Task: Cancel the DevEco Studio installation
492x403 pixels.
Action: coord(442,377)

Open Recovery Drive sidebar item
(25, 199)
****
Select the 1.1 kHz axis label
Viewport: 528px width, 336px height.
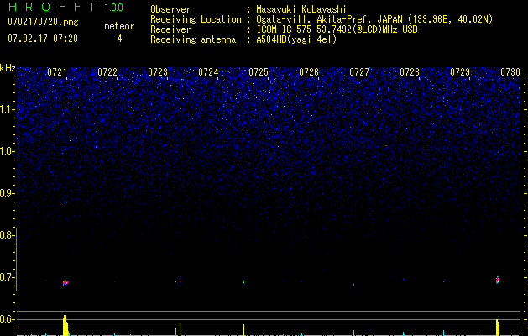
****
- [What you should do]:
Exactly the lines above from the one with "Select the 1.1 kHz axis label" to the one with "Viewport: 528px width, 336px height.", both included, are to be quoted; leave the rest out.

- [Answer to the problem]:
Select the 1.1 kHz axis label
Viewport: 528px width, 336px height.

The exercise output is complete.